Анна Михайловна немного успокоилась. Вместе с сыном они доварили суп, сделали картофельную запеканку с луком вместо мяса, и от души напились компота из свежих яблок. Их и другие фрукты и овощи в корзинах, а иной раз в мешках осенью привозили им студийцы-поэты, имеющие родню в деревнях. Яблоки и ягоды сушили в духовке, варили варенье с малым количеством сахара. Картофель, тыкву и кабачки держали в самом холодном месте – коридоре, надеясь, что они долежат до нового года.
Папа категорически был против таких подношений, но ребята, ничего не говоря, проносили всё на кухню Хенне, забирая на обратном пути пустые корзины и мешки. И в деревнях было не так всего много. В одних районах случился неурожай, в других – все забирали продотряды и проходившие мимо части Красной Армии.
После обеда они просмотрели бумаги в кабинете папы, в основном военные записи. В самом нижнем ящике стола под папкой бумаг из Петрокоммуны и Пролеткульта Алеша обнаружил толстую папку с тесемками, завязанными на крепкий узел. С трудом его развязали. В папке лежали перепечатанные на машинке пьесы папы с указанием их названий и автора. Алеша перебирал их, читая вслух названия: «Черная пена», «Дело чести», «Кровавая расправа», «Равнодушие», «Все промолчали», «Упыри».
– Что это? – в изумлении воскликнула мама, выхватывая из рук сына рукописи. – Критика нынешней власти. Эту папку надо немедленно уничтожить или… или спрятать. Но куда? Если будет обыск, они вытащат все книги, ящики. И зачем папа везде писал свою фамилию, неужели надеялся, что эти пьесы поставят, или работал в стол?
– Как это в стол? – не понял Алеша.
– Это когда писатель или поэт заранее знает, что по какой-либо причине его произведение не будет опубликовано, пишет для себя, потому что ему нужно выразить мысли, которые его мучают. Такие стихи писали Пушкин и Лермонтов, они ходили по рукам, попадали в тайную полицию, и поэтов отправляли в ссылку. Литературный критик и писатель Чернышевский отбыл свыше двадцати лет на каторге и в ссылке за то, что критиковал власть.
– Папа тоже сидел в Петропавловской крепости.

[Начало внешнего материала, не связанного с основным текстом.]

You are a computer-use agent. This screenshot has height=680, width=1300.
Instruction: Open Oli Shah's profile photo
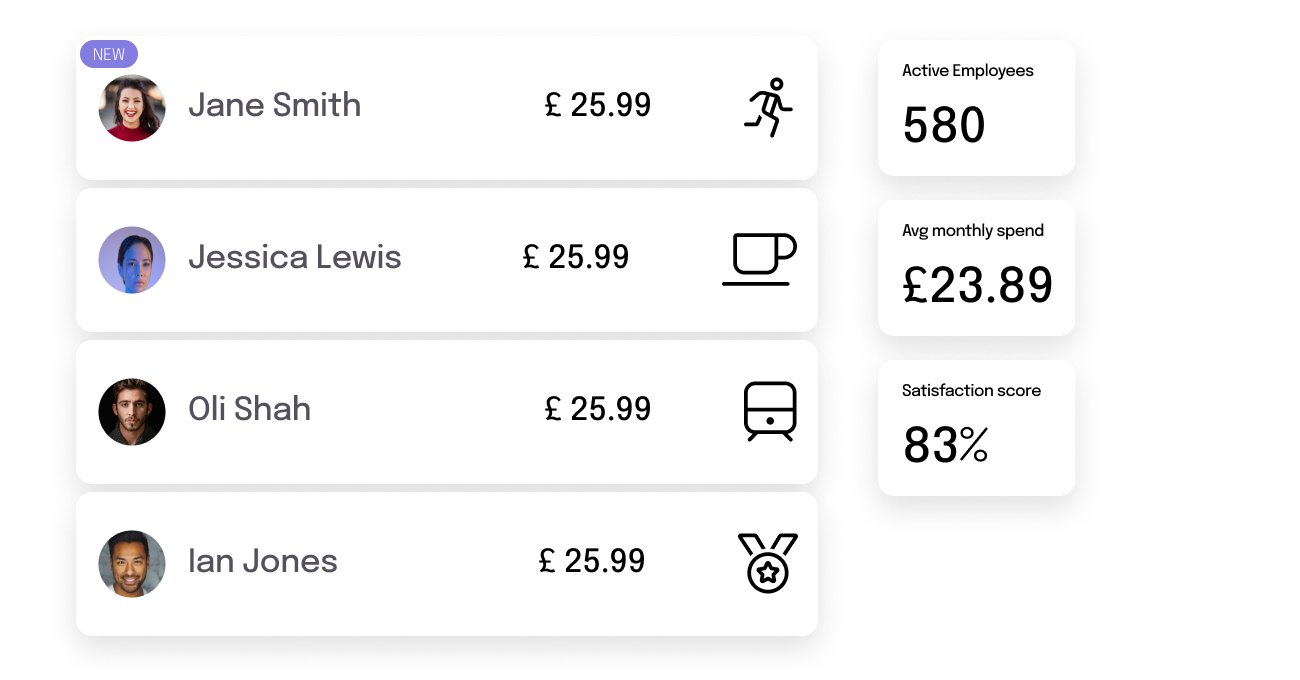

– Ты еще не знаешь, и дедушка с бабушкой не знали, но теперь можно сказать: он еще раньше, в 1905 году, сидел в тюрьме за такое же дерзкое стихотворение про царя. Большевики его печатали в листовках и повсюду их распространяли. Там были такие строки: «Царь испугался, // Издал Манифест: // «Мертвым свобода! Живых – под арест!»». Был в этом году после революции издан Манифест, объявивший народу некоторые свободы. Но со всеми забастовщиками потом жестоко расправились. И сейчас, видишь, времена не лучше. Такой запрет со стороны властей называется цензурой. Зачем я тебе забиваю голову этими глупостями? Ведь ты еще мал для таких вещей.

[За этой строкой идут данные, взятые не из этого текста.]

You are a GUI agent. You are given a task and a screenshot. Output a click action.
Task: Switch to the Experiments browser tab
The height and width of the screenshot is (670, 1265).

– Ничего не мал. Дедушка мне доверял все свои тайны.
– Как ты думаешь, на чердак дверь закрыта?
– Сейчас сбегаю, посмотрю.
– Только, пожалуйста, будь осторожен. Вдруг шпик стоит где-нибудь наверху.
Алеша ушел и быстро вернулся назад. Дверь на чердак открыта и там никого нет: он успел его осмотреть вдоль и поперек.
– У папы в шкафу должна быть большая кожаная сумка. Сложим все туда. И еще я обнаружила такую же папку со стихами не для глаз ЧК. Давай быстро везде зачеркнем его фамилию, сложим все в сумку и отнесем наверх.
Это занятие отняло у них два часа. Бумага была плохая, карандаш царапал и рвал ее, задевая буквы на следующей странице. Тогда они стали вырезать фамилию ножницами. В тексте мама встречала критические высказывания героев о большевистском начальстве и удивленно восклицала: «Что же случилось с нашим папой?». В одном месте она прочитала слова одного из героев: «Мы критикуем не партию, не наше правое дело, а отдельных товарищей, возомнивших себя коммунистами, на самом деле являющихся ее главными врагами». «Вы знаете, кому принадлежат эти слова?», – спрашивает этот герой чуть ниже своего собеседника. «Нет. Какому-нибудь контре?». «Владимиру Ильичу».
Алеша принес из папиного кабинета сумку. Они аккуратно туда все сложили, следя, чтобы бумажки с вырезанной фамилией папы случайно туда не залетели, хотя и так было ясно, кому могли принадлежать в их доме стихи и пьесы, и отнесли на чердак. Чего там только не было: сломанные стулья, кресла, диваны, ржавые сетки от кроватей, разбитые зеркала, прохудившиеся ведра и чайники, – всякий ненужный хлам, который люди из-за лени тащили не на помойку во дворе, а сюда, на чердак. Дворники, как было раньше, за этим не следили.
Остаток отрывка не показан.